Refer to Figure 2. Let's break down what's going on here. The ray of light is going from the air into the water. The light will move slower in the water because it is denser. To analyze this, we can draw an imaginary line perpendicular to the boundary of the substances called the normal (dotted line in Figure 2). The ray in the air makes an angle with the normal called the angle of incidence. Once the ray passes into the water, it makes another angle with the normal called the angle of refraction. Snell's law tells us that when a light ray goes from high to low speeds, the angle of refraction is less than the angle of incidence. This explains why the angle of refraction is less than the angle of incidence when the light goes from air to water. Similarly, when a light ray goes from low to high speeds, the angle of incidence is less than the angle of refraction. Take a second to look at the figure and understand what these statements mean.

Figure 3

Let's talk about heat hazes now. An example of a heat haze is in Figure 3. The region behind the jet's exhaust looks blurry. It's obvious that heat hazes occur in regions of high temperature. When air has a high temperature, it means that, on average, its particles have greater speeds and there is more space between the particles. As a result, we can generalize that warm air is less dense than cold air. This means that light will travel faster in warm air as compared to normal air. You may have already inferred that this change of speed causes refraction.

Figure 4

For example, let's look at Figure 4. The road absorbs a lot of heat from the sun because it is black and made from asphalt. As a result, the region of air directly over the road is warmer than the air surrounding it. As light rays travel from the road to the camera's lens it passes through the medium of hot air and the medium of cooler air around it. As the rays move between hot and cold, they fluctuate in speed, causing refraction that makes the blurry spot in Figure 4.
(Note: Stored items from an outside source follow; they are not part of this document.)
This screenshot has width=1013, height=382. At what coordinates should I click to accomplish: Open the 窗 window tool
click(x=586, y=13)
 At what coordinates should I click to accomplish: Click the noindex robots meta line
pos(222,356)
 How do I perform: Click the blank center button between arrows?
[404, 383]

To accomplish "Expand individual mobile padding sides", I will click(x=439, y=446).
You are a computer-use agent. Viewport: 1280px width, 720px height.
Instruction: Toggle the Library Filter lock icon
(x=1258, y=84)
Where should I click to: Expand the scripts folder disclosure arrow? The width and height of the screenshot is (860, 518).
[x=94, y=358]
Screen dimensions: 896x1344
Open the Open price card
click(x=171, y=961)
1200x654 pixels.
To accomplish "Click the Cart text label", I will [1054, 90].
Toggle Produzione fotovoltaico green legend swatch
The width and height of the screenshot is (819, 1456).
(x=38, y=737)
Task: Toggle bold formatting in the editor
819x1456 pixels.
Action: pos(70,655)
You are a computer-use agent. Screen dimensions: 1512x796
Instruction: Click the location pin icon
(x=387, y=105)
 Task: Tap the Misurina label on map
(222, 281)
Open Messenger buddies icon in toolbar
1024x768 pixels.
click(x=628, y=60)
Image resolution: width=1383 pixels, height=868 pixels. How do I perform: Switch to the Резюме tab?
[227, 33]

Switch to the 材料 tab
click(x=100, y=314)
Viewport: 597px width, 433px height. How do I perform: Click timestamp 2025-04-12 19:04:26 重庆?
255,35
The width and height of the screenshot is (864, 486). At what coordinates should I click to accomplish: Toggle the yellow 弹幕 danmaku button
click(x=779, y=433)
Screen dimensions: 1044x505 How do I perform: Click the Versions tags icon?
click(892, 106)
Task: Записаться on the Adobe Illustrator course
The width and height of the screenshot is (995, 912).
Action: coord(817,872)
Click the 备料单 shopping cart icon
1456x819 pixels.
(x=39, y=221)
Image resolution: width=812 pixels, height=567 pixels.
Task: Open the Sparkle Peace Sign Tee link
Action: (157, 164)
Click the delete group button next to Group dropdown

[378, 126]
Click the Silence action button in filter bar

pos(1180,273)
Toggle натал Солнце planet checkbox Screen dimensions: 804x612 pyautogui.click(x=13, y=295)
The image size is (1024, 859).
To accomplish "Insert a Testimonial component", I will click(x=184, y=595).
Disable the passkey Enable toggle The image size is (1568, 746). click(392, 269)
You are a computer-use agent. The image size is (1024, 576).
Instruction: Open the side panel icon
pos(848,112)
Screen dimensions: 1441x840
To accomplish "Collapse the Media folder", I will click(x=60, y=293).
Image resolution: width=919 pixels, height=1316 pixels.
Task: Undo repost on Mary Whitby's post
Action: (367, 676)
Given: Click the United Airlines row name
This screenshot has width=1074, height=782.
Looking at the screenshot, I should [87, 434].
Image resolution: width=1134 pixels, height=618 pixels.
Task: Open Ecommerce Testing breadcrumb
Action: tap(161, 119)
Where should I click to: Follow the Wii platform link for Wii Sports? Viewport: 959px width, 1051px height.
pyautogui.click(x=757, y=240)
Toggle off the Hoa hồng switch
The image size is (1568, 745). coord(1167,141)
Mirages are phenomena when a liquid appears to be spilled on the surface some distance away. This happens because of the path that light rays from the sun take to reach the viewpoint. Refer to Figure 5. As the rays from the blue sky come down towards the ground, it starts curving as it refracts through the warm air. The reason for this curved shape can be explained by snell's law. As the ray goes to higher speeds, its angle of incidence is less than its angle of refraction, making a shape resembling an upward-facing parabola. This ray continues to the person's eyes. The person's mind sees only blue rays that seem to be coming from a spot on the ground. This reflection of the blue sky is what is perceived as the liquid body in a mirage.

Figure 5